Além destas exceções, é possível também citar a multa do artigo 467 da CLT (a multa de 50% quanto aos títulos rescisórios incontroversos não adimplidos quando da audiência inaugural) e o pagamento da indenização em dobro, quando se torna inviável a reintegração (artigo 496, da CLT; Súmula 39632, II, do TST), conforme a doutrina de NETO, WENZEL e CAVALCANTE33 exemplifica.
E mais, o Código de Processo Civil, por ter adotado o modelo cooperativo de processo, estabelece ainda em seu §2º do artigo 322: “A interpretação do pedido considerará o conjunto da postulação e observará o princípio da boa-fé.”
Nesse sentido, JUNIOR34 esclarece que, em razão do princípio da cooperação, para o juiz decorre o dever de esclarecimento. Deste modo, caso ele tenha dúvidas a respeito de um pedido formulado pela parte, ele deverá intimá-la para que esclareça a sua pretensão.
6. REQUISITOS DO PEDIDO
O reclamante deve especificar o seu pedido. Na linha do que determina o artigo 324 do Código de Processo Civil, ele deve ser certo e determinado. Conforme ressaltam NETO, WENZEL e CAVALCANTE 35, com a entrada em vigência da Lei 13.467, a qual deu nova redação ao art. 840, CLT, o pedido, além de ser certo e determinado, deverá indicar o seu valor, sob pena de a demanda ser extinta sem resolução de mérito.

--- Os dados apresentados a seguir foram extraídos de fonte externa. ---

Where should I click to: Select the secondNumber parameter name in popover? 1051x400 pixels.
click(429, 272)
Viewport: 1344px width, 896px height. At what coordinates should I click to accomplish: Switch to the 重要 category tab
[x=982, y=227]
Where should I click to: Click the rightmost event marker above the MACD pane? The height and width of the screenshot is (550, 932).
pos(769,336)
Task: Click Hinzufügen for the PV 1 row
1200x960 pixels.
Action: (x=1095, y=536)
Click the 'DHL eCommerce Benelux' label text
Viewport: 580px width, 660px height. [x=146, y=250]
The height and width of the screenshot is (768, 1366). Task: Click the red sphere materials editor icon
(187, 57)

Todavia, na linha do que dispõe o § 1º do artigo 324 do Código de Processo Civil, é lícito formular pedido genérico imediato, nas ações universais36, se não puder o autor individuar na petição os bens determinados, quando não for possível determinar, de modo definitivo, as consequências do ato ou do fato ilícito ou quando a determinação do valor da condenação depender de ato que deva ser praticado pelo réu.